Exercise instructions
Once the line with "Where should I click to: Sort by 更新时间" is found in the entries below, repeat it and each following line exactly, up to and including the line with "Given: Collapse the". Add no other lines.

Stored records
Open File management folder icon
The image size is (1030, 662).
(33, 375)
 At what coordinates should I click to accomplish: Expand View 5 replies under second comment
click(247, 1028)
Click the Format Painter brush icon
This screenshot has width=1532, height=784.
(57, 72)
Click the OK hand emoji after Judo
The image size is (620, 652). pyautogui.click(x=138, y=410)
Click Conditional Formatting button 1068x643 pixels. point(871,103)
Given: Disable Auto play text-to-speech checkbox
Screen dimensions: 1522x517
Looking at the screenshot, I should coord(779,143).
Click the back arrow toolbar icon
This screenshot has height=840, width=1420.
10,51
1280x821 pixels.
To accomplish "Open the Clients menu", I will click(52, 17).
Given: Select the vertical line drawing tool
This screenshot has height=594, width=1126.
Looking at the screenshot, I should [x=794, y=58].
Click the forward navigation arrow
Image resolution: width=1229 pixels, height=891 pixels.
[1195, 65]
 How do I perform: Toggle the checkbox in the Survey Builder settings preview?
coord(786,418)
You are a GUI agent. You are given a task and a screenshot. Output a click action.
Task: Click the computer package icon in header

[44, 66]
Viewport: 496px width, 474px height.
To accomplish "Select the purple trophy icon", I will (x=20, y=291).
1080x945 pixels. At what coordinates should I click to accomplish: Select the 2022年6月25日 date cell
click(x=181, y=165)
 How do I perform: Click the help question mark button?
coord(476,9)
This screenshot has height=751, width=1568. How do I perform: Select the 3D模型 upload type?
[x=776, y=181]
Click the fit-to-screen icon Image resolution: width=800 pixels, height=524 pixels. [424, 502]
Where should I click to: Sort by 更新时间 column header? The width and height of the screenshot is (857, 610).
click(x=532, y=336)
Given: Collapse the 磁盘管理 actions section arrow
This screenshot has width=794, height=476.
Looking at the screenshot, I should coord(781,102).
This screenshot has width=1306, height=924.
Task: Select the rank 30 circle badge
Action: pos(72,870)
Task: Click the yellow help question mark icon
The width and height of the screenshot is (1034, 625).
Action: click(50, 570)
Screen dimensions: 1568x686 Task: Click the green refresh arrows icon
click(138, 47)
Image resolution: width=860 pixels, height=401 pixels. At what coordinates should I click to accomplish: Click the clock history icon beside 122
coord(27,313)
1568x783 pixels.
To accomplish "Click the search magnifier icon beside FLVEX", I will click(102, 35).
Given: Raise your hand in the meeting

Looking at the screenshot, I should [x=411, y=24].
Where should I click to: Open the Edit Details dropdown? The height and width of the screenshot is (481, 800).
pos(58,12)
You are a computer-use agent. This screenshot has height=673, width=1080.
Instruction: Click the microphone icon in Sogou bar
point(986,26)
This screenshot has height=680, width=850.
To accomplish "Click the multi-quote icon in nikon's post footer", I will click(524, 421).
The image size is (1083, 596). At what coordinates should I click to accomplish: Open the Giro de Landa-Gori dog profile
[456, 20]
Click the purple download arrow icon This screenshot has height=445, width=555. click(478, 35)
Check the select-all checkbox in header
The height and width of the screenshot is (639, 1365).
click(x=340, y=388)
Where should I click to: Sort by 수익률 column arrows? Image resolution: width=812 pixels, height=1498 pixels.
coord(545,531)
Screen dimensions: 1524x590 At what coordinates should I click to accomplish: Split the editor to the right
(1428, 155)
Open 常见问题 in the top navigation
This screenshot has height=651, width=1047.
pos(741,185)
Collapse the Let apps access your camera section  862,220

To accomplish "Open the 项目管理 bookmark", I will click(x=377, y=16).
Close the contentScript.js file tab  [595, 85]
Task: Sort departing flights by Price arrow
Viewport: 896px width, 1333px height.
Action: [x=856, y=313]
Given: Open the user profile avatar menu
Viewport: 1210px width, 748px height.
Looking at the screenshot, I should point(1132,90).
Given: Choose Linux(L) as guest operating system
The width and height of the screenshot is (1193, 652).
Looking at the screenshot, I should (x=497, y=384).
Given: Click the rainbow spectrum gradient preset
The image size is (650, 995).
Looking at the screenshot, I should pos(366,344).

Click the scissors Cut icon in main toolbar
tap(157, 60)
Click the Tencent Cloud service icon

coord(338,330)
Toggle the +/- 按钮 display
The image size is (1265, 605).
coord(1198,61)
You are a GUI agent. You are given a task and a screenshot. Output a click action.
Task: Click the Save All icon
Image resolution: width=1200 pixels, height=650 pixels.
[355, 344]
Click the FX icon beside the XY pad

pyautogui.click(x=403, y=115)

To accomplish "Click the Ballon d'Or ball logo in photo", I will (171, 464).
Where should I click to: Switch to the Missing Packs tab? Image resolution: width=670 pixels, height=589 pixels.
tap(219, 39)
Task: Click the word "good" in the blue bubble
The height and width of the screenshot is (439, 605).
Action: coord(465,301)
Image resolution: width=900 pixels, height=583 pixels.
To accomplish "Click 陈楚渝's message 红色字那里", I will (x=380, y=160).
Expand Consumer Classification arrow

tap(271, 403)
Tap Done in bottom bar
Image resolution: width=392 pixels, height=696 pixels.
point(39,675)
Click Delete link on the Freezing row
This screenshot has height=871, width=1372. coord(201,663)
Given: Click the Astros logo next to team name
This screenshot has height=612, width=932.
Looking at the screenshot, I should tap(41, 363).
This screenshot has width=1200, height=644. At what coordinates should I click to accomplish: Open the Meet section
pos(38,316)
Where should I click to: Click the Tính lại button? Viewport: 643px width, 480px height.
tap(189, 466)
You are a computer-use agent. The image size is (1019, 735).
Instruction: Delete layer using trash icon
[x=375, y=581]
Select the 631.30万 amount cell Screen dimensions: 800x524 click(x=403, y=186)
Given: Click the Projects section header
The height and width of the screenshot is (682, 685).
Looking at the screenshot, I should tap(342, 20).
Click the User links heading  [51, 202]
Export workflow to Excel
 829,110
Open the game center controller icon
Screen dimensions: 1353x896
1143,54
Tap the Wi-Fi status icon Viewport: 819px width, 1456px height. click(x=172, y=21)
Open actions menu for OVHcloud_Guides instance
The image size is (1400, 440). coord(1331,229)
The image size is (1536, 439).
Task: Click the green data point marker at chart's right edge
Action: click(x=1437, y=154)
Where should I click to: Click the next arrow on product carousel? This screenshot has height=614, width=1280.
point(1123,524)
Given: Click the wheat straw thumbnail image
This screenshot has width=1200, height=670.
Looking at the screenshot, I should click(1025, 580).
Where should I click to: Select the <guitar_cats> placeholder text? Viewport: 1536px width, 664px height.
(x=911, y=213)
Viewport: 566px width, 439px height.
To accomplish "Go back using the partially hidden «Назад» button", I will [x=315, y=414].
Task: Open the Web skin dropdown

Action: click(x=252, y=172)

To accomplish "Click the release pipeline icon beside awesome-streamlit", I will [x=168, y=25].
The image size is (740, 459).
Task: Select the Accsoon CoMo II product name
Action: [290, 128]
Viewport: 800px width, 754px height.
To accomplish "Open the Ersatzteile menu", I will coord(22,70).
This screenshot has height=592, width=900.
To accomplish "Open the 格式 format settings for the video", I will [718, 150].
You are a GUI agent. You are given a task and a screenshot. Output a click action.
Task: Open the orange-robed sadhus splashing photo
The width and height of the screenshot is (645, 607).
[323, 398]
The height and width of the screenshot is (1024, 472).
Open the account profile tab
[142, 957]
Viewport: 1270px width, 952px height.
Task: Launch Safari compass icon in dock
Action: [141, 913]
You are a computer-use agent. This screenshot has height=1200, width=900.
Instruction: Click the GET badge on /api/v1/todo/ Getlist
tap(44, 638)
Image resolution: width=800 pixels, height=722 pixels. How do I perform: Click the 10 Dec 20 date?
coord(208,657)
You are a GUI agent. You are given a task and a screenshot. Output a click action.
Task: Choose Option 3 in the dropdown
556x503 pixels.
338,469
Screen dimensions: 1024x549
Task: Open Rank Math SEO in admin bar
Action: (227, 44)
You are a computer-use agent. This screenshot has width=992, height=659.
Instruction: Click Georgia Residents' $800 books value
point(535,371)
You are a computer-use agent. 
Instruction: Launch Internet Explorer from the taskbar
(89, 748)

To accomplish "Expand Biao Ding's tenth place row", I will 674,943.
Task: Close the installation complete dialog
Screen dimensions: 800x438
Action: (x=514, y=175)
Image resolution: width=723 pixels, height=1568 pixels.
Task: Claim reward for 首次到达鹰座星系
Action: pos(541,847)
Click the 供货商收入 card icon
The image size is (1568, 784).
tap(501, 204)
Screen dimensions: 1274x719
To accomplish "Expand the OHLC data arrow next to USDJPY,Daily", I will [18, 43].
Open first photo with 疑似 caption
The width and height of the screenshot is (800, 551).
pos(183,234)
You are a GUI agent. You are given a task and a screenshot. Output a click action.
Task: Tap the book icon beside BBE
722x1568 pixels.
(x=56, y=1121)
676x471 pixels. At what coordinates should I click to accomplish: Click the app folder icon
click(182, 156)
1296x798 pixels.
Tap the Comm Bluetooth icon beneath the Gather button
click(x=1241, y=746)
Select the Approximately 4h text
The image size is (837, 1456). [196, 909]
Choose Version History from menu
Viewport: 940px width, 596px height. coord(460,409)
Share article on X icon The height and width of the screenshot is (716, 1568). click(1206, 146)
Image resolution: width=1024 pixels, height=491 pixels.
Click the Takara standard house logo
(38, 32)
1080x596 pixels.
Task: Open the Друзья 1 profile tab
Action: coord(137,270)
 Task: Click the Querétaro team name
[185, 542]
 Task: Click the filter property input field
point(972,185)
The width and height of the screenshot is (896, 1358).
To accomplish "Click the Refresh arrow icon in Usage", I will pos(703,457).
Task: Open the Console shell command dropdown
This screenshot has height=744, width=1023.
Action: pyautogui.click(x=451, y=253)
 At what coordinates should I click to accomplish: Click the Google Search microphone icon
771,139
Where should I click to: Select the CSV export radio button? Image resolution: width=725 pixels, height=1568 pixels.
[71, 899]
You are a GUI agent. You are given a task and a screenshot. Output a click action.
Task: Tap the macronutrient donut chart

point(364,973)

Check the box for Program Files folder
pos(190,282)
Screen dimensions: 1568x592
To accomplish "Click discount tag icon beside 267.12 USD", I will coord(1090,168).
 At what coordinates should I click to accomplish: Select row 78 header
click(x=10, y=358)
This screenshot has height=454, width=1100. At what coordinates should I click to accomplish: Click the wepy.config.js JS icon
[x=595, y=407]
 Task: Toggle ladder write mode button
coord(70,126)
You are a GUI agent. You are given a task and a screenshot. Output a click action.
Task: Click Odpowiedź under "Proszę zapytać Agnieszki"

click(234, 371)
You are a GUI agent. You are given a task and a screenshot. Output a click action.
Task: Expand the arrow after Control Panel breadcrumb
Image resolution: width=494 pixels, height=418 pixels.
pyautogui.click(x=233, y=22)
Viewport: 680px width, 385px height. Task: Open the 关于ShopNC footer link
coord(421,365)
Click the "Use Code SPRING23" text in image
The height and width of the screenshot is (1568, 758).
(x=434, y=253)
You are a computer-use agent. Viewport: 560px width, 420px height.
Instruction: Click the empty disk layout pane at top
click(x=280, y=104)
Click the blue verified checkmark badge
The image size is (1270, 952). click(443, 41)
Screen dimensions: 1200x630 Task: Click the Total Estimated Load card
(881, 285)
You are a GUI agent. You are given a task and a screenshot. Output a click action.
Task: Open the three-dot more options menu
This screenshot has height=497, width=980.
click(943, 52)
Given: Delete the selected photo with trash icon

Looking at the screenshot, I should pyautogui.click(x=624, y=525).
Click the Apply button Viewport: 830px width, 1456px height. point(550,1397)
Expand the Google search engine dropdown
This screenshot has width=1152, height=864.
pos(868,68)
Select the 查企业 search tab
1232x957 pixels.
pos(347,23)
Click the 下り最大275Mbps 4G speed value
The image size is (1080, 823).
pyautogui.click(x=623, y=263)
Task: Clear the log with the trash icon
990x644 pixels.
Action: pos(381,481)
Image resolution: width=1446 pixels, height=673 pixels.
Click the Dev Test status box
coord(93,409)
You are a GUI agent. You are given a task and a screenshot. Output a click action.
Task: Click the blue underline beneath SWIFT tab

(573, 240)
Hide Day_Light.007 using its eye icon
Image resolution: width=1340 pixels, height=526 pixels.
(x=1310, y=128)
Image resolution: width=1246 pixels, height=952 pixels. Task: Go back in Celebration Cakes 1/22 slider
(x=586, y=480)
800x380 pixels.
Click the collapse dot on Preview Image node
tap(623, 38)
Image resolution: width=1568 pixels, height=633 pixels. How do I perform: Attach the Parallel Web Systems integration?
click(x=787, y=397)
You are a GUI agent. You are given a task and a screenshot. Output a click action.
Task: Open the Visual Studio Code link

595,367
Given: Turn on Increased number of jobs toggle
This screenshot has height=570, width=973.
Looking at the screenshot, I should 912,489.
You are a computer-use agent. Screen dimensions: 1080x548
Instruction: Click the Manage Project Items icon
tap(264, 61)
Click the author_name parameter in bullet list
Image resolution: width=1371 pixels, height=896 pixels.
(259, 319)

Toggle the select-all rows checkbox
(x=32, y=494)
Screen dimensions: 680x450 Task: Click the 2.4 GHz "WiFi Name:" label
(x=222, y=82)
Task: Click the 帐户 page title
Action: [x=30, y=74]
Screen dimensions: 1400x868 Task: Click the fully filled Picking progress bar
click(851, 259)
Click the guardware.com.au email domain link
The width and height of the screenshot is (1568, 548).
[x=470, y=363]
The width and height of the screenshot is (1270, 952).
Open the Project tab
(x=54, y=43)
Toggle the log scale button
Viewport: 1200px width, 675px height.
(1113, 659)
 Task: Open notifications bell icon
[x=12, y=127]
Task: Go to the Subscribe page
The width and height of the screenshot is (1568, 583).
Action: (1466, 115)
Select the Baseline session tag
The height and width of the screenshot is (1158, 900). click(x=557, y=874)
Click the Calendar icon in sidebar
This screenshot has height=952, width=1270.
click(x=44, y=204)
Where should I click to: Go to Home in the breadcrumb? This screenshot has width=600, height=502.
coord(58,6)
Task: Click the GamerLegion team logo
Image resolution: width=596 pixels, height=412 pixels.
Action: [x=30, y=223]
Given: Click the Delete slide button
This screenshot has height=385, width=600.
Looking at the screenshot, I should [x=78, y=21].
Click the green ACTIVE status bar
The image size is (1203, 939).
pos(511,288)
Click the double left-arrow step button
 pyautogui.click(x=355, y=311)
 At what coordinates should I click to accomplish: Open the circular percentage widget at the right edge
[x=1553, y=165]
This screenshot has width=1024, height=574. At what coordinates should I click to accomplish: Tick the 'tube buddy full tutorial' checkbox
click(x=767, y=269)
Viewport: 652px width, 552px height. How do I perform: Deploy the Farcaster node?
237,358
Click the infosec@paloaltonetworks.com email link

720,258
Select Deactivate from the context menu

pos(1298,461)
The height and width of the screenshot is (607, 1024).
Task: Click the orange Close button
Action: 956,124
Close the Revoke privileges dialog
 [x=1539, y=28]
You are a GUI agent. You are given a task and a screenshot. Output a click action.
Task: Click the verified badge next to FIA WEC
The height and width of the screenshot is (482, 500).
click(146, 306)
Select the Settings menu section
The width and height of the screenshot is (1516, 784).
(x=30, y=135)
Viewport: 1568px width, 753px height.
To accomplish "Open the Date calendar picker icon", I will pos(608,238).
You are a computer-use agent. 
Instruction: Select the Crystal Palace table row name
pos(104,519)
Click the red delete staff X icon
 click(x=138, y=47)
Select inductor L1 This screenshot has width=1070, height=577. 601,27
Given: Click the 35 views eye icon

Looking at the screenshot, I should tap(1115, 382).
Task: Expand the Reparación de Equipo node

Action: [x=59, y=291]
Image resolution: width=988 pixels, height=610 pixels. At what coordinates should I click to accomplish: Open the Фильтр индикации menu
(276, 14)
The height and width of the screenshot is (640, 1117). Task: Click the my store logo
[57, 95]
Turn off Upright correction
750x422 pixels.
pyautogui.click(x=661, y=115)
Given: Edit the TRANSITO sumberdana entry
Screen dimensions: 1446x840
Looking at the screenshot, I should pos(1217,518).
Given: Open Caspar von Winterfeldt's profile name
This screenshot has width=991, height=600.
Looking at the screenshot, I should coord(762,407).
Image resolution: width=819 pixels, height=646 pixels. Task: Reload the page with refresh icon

Answer for the task
Where should I click to: Sort by 更新时间 column header? The width and height of the screenshot is (857, 610).
click(x=532, y=336)
Given: Collapse the 磁盘管理 actions section arrow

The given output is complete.